Beginning with the line below that contains "The image size is (1214, 651)." and ending with the line that contains "Task: Click flight number 3F0871", copy every line exactly. Copy nothing else.

|---|

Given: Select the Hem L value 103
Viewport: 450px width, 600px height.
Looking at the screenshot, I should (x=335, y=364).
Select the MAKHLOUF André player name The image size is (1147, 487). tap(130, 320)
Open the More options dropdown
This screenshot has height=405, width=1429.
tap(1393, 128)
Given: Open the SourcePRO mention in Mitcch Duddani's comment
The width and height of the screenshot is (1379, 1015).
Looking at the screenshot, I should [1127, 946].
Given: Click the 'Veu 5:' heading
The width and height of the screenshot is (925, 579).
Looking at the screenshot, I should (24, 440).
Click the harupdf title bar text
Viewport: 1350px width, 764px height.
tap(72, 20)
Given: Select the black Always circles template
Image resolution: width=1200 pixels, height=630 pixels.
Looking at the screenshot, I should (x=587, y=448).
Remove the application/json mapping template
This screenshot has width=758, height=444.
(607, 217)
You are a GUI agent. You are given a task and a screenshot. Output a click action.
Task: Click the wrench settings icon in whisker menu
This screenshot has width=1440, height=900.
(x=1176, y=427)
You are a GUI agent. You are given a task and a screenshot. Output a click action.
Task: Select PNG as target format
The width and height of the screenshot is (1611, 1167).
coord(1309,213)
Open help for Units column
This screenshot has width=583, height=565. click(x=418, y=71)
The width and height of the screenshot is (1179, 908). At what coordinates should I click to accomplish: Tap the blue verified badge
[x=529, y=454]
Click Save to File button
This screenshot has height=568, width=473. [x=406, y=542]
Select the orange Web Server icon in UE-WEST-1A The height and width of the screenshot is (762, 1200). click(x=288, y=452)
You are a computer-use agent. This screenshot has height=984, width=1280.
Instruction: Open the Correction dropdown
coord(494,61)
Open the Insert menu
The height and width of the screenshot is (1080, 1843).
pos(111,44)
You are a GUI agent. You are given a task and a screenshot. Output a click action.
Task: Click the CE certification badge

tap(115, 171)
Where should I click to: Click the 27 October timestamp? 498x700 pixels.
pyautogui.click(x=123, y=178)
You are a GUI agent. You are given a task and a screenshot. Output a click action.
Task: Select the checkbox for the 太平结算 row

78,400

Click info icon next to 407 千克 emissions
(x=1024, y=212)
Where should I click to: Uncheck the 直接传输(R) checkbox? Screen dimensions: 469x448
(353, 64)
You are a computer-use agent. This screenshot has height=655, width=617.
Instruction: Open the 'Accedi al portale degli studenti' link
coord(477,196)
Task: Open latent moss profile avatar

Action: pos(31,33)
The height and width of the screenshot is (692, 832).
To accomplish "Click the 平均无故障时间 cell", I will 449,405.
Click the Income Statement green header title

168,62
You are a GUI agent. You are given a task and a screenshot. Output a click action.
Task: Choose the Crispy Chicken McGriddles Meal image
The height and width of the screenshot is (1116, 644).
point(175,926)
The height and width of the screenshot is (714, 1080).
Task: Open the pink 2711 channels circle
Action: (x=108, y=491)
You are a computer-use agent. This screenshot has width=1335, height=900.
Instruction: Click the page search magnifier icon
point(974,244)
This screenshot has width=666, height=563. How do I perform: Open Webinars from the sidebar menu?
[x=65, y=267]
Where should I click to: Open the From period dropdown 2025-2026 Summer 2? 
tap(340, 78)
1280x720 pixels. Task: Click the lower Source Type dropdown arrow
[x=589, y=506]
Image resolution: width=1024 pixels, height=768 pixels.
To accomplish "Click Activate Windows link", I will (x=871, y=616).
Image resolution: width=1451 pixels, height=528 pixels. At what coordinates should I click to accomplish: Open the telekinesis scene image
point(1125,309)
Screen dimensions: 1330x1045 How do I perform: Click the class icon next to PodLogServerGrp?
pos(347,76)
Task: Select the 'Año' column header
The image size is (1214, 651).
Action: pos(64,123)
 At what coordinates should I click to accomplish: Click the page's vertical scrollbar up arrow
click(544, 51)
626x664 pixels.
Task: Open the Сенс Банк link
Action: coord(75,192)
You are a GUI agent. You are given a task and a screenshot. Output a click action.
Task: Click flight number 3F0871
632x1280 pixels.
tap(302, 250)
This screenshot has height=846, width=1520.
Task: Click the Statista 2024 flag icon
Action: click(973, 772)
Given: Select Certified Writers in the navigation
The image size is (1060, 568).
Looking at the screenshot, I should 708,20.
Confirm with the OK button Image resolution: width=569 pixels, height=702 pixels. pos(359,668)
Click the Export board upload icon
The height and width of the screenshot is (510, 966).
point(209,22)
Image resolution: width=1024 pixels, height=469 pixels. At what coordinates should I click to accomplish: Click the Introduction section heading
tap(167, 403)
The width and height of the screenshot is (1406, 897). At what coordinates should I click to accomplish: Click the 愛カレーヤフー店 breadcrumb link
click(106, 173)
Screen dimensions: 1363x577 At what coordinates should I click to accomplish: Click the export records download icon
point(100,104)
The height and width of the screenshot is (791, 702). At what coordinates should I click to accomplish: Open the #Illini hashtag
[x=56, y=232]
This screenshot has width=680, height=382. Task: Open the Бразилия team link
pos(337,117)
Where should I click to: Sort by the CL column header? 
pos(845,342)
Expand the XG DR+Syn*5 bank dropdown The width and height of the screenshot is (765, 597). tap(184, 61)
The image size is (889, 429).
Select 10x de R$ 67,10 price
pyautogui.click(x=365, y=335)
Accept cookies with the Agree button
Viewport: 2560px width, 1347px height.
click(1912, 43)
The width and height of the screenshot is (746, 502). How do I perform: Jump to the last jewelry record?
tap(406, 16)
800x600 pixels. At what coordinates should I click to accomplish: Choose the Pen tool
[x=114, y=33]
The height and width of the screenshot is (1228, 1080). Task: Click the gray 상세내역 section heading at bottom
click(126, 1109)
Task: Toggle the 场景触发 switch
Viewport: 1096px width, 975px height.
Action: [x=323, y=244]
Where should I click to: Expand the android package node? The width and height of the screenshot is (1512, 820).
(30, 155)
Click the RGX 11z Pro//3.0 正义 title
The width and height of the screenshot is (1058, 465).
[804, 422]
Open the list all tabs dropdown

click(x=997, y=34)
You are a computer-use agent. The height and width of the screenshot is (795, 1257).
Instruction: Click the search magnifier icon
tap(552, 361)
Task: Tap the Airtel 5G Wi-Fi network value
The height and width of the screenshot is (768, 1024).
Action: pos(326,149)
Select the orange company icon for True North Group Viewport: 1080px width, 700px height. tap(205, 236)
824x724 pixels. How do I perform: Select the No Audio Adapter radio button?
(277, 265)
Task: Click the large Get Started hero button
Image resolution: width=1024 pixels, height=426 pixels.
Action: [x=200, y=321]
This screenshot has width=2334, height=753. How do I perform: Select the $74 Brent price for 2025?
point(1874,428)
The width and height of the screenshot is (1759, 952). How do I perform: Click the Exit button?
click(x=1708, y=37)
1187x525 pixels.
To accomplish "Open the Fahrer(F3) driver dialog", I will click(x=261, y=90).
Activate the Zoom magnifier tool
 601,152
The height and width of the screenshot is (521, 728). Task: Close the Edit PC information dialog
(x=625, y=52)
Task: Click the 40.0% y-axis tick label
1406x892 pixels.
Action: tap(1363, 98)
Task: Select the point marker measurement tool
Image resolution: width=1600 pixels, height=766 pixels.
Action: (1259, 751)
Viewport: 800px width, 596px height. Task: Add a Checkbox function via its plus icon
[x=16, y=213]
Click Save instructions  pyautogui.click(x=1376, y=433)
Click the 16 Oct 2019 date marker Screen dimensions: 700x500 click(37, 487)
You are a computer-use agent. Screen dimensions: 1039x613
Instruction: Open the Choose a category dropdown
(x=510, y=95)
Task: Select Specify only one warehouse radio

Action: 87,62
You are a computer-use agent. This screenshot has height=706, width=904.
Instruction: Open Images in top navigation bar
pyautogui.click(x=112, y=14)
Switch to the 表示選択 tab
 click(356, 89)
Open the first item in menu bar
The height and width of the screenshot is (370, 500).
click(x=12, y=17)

|---|

# REPLY TO THE EXERCISE
The image size is (1214, 651).
Action: pos(64,123)
 At what coordinates should I click to accomplish: Click the page's vertical scrollbar up arrow
click(544, 51)
626x664 pixels.
Task: Open the Сенс Банк link
Action: coord(75,192)
You are a GUI agent. You are given a task and a screenshot. Output a click action.
Task: Click flight number 3F0871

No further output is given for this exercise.